Copy each line of the records that contains the string "Instruction", matching case exactly.

----- Data shown

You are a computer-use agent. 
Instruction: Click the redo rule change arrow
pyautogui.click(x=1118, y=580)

----------
----- Data shown

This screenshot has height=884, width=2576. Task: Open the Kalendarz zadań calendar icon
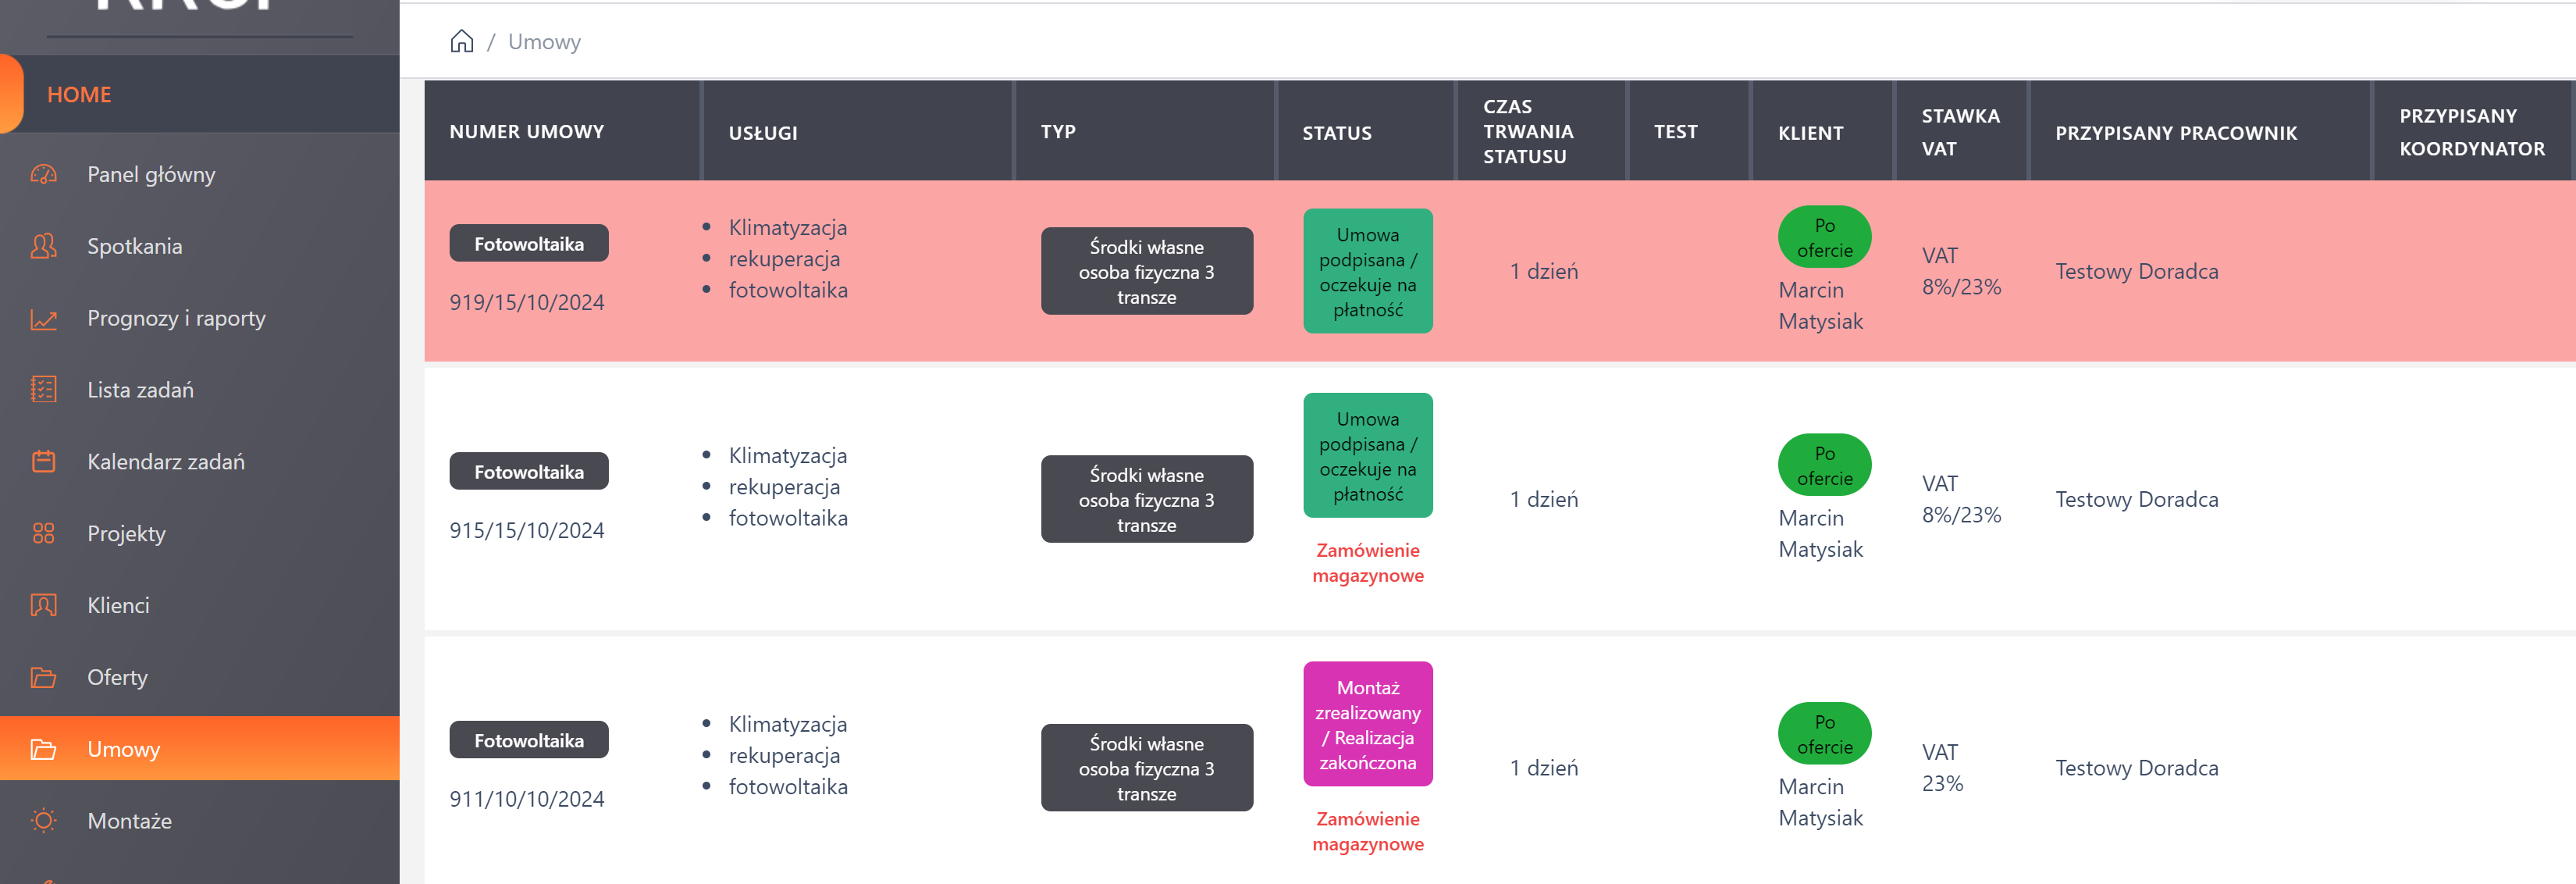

----------
----- Data shown

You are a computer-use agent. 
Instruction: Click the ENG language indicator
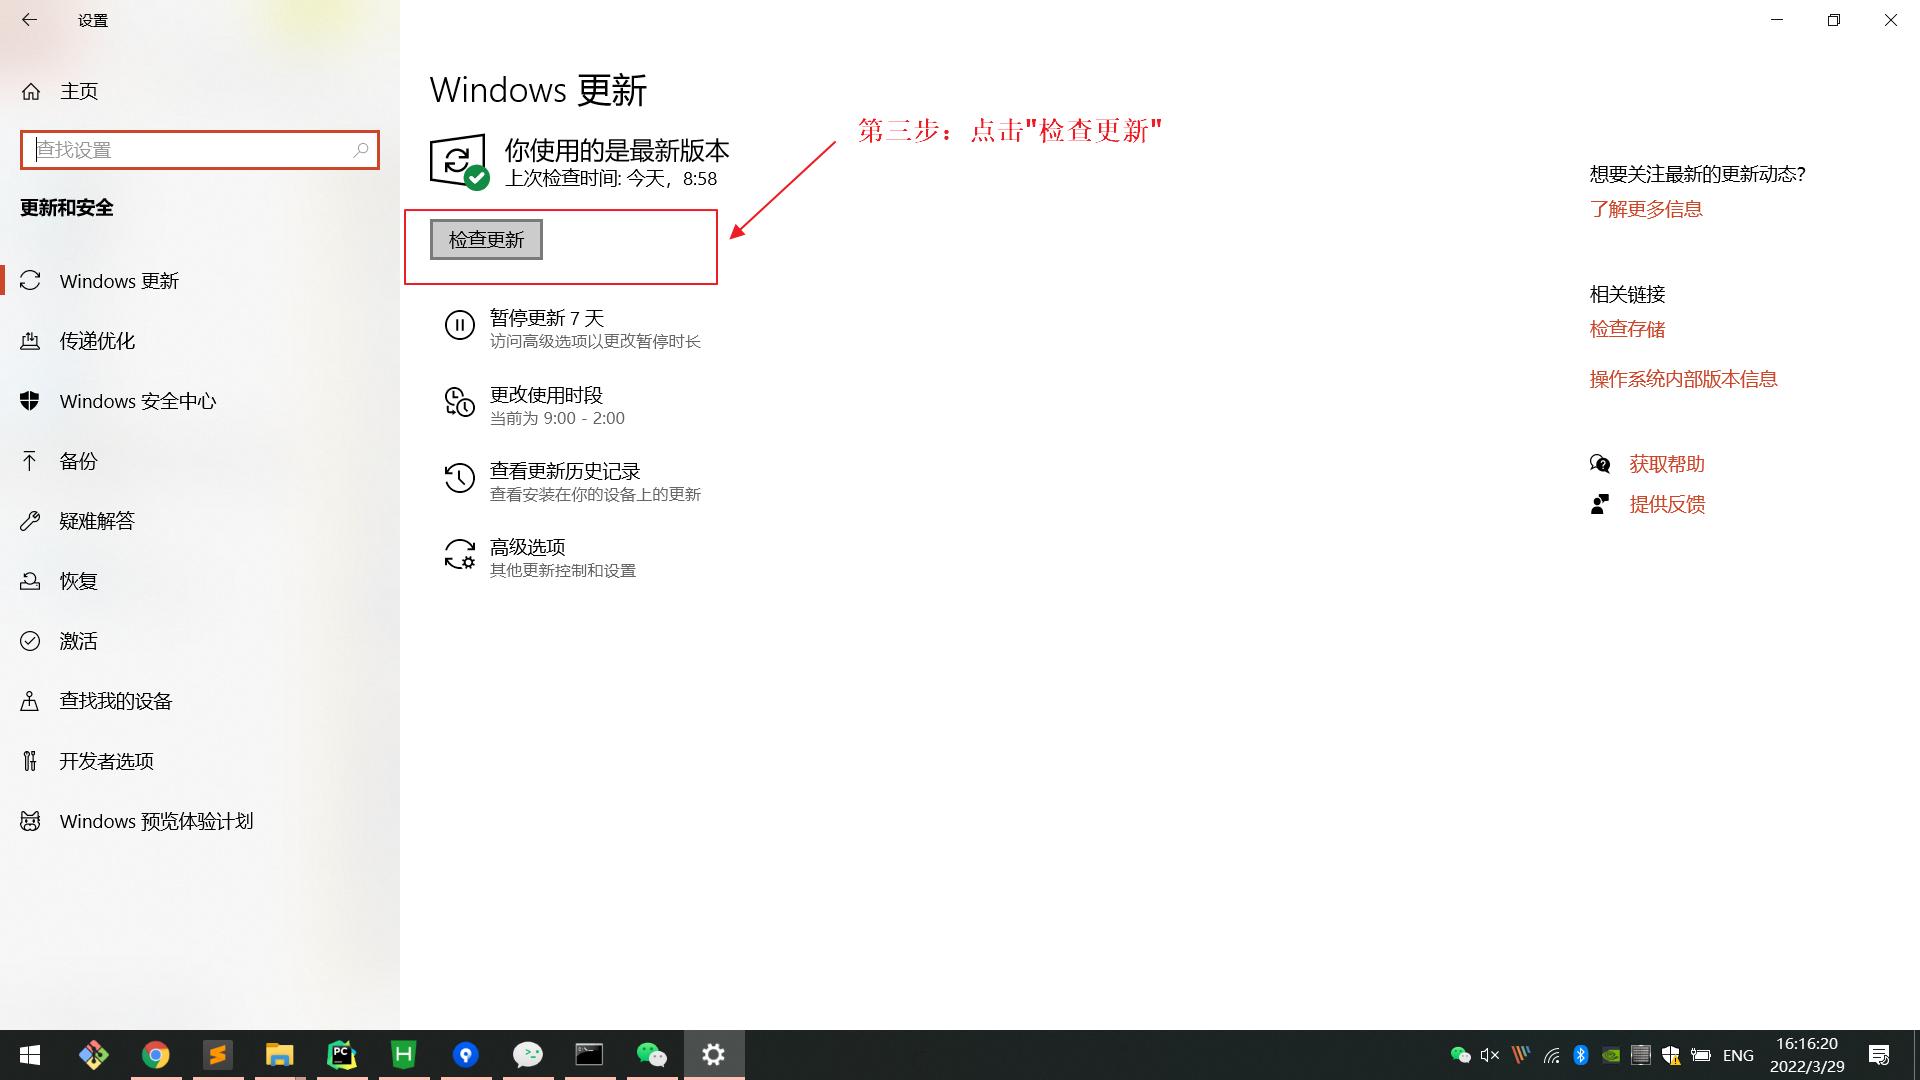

----------

#### Exercise output:
Instruction: Click the redo rule change arrow
Instruction: Click the ENG language indicator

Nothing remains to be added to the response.